J'ai essayé d'aborder un sujet assez délicat... Et certaines choses sont dures à dire sans sombrer dans le mélodrame. J'espère avoir réussi.
« Mon amour,
Je profite de ce moment de lucidité pour t'écrire. Nous n'avons maintenant plus beaucoup l'occasion de nous parler mais je sais que tu passes énormément de temps à mes côtés. Sache que même si mon esprit est embué par la morphine, je sens ta présence ; t'entendre parler me fait le plus grand bien. Ta voix m'apaise et me soulage plus que n'importe quel anti-douleur.
Les médecins ne t'ont sûrement pas ménagée et tu sais même peut-être mieux que moi ce qui m'attend. Je sais très bien ce qui est à venir mais je ne connais pas l'échéance. Je suis incapable de dire dans quel état je serais demain. Ce que les médecins me prédisent m'effraie encore plus que ma propre fin. Je me doute que je finirais fou avant même de vous quitter. Imagine à quel point cela me fait peur : Perdre la mémoire, moi, alors que j'ai passé ma vie à dispenser mon savoir. Je ne pourrais pas supporter de ne plus reconnaître ceux que j'aime et de n'être plus pour vous qu'un fantôme qu'on garde en vie tapis dans un lit d'hôpital.
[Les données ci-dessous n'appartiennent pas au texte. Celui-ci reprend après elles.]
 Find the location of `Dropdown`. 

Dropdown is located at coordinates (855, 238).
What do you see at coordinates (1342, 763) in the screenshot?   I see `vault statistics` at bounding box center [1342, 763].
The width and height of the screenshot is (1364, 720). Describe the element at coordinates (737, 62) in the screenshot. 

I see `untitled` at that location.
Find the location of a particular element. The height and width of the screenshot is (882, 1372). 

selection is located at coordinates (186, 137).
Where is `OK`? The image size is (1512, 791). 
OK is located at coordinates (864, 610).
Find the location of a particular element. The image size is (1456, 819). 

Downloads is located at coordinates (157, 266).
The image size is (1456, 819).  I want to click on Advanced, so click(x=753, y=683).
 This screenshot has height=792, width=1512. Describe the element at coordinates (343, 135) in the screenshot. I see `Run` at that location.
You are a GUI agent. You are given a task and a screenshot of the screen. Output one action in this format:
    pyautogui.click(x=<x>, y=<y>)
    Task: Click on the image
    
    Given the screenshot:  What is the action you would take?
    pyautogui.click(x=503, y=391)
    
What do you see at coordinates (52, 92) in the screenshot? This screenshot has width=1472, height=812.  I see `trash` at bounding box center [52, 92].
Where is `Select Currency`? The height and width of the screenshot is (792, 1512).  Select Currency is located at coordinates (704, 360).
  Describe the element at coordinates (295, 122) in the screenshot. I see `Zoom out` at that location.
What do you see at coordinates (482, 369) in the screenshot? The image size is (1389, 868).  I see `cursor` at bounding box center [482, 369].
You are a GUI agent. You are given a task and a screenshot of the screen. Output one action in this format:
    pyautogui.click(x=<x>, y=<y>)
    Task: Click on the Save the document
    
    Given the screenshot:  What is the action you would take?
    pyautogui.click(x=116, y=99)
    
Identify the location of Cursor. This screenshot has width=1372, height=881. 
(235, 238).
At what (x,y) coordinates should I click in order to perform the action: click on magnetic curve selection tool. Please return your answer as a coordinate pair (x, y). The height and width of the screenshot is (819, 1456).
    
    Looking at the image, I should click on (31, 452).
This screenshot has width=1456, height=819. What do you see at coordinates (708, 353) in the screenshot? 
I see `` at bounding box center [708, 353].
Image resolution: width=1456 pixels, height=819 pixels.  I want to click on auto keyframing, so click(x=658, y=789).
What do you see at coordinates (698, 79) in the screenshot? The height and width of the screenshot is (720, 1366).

Ce que j'ai à te demander te révoltera sûrement. Je n'ai pas l'ambition de vous faire souffrir et j'ai conscience que ce je vais te demander est égoïste mais crois-moi, j'y ai longuement réfléchi. Et réfléchir, je n'ai bien que ça à faire ici. Je me sais de toutes façons condamné et je n'ai plus la chance d'espérer quoique ce soit de la Vie ou de l'avenir si ce n'est de mourir conscient, lucide et dans la dignité. Tu te doutes sûrement de ce que je vais te demander : M'aider à réaliser ce dernier souhait.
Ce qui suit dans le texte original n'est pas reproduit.